* [Task list]:
**A.** Answer these questions from the letter to Maya:
(i) In what month were the writer and Maya last at Eagles' Nest?
(ii) What plant was in full bloom on the day of the walk?
(iii) Since which month was the walk described as a first?
**B.** Carry the letter to Maya forward from the point where it stops, keeping its voice and manner of address.

Today I took a walk in the woods, up by Eagles’ Nest on the Preserve. You and I were last there in September. I remember we hung out on a rock overlooking the valley, talking about life, and making little stick messages on the rock to snap and text to people. I was feeling very lovey, so I kept making hearts out of sticks and asking you to send them to people.
Today the mountain laurel were in full bloom. I could not help but be uplifted by the beauty. Yet of course you were so present with me. I had a few moments, but I made it through an hour in the woods without crying, without needing to turn back, without that pit in my stomach coming back.
This was a first, Maya, since October. I suppose this is what healing looks like, small steps on this path. As I lay in the sun looking at the beautiful cliffs to the west, with the sky above them, I felt such deep love. It is hard to explain, Maya, but it was a new feeling for me since October. Somehow I feel ok. It is strange to even say that. Am I allowed to be ok? Can I feel joy? Can I admit that I am healing?

Records in a dataset
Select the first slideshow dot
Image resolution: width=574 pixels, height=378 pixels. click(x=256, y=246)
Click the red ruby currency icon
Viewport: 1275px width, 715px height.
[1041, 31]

--

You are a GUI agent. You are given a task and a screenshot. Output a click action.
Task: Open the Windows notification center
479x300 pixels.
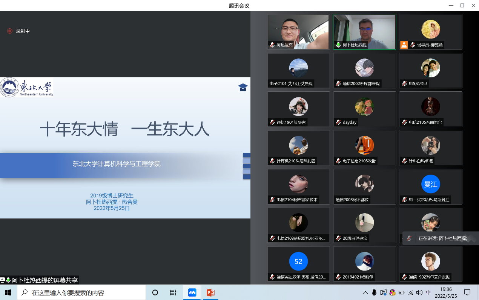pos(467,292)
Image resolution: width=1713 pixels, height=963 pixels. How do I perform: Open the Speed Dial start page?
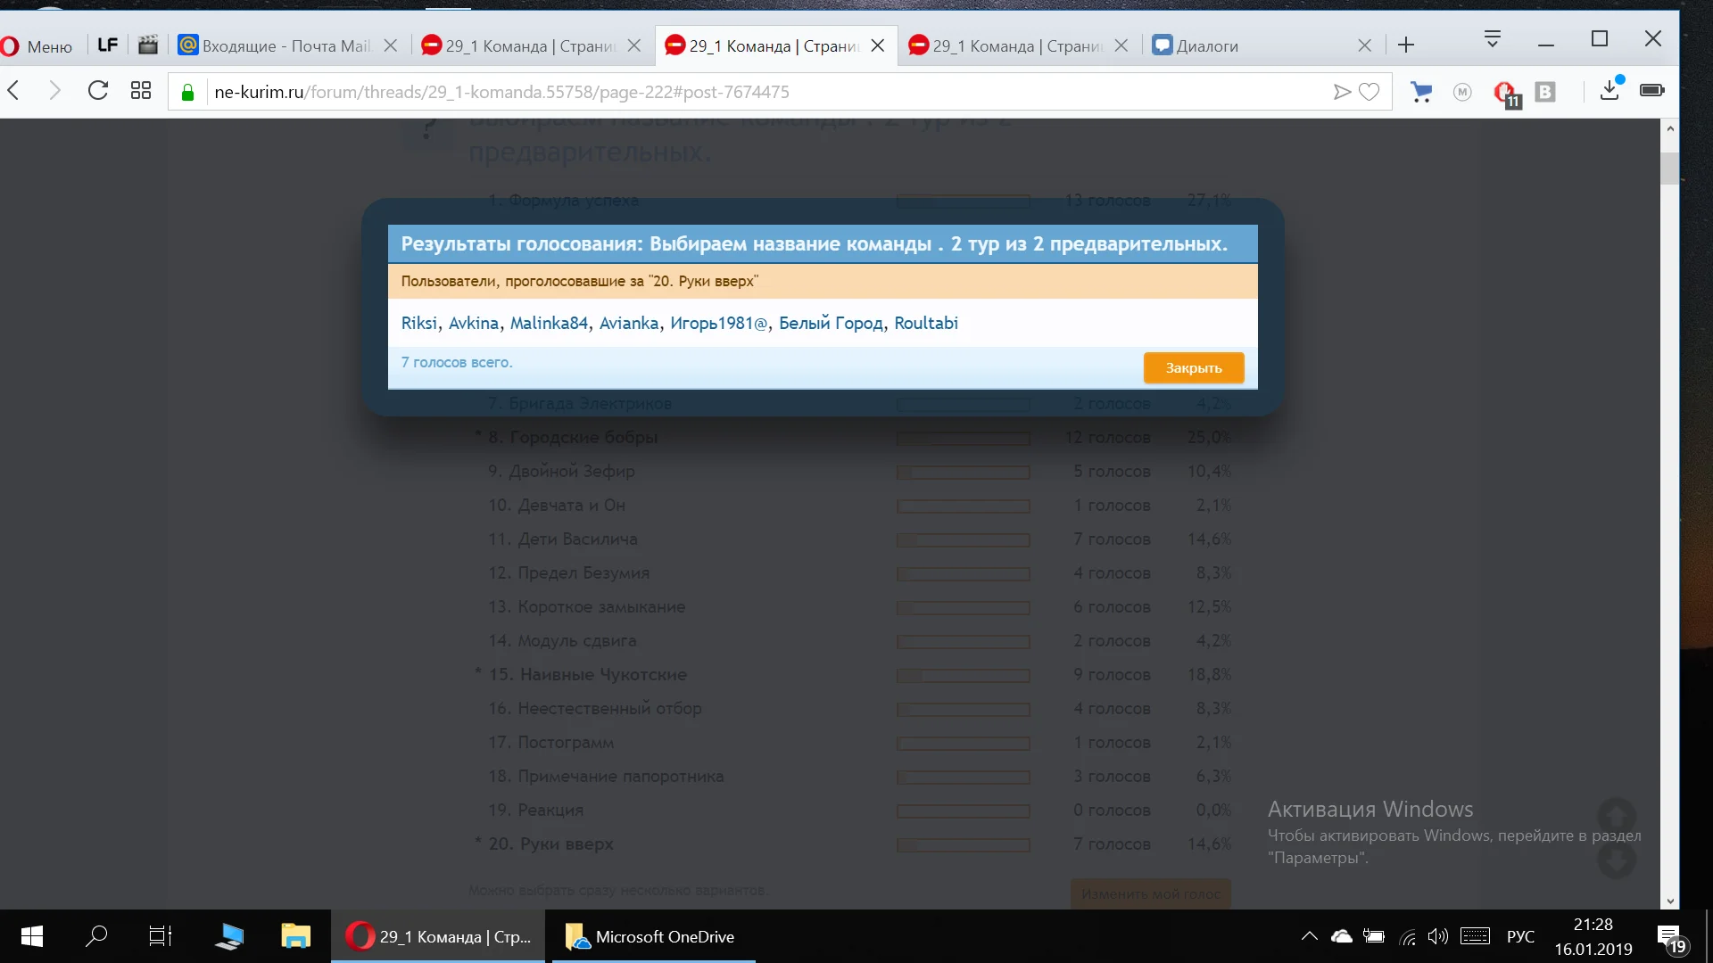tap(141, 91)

* [Final results]:
**A.**
(i) September
(ii) Mountain laurel
(iii) October

**B.**
And I know enough by now to realize that this is just one moment in time, and it all changes, to not become attached to this little bit of peace. But for this moment, I honor it.
A few days ago I saw the annual “Student Life” video made by New Paltz High School students. They included a tribute to you that was so touching, so thoughtful and caring, so simple, so loving. I wonder all the time about your friends and peers, how they are coping, how they process this. So many lives have been affected, so many courses have been altered. I wonder what that map looks like.
The mountain laurel’s are white and pink, lush and full. I love the way they inhabit the woods here-along the paths, creating a corridor of color for such a short time, and then they disappear. Just a brief moment here to share their beauty and light, and then they are gone.
I love you Maya.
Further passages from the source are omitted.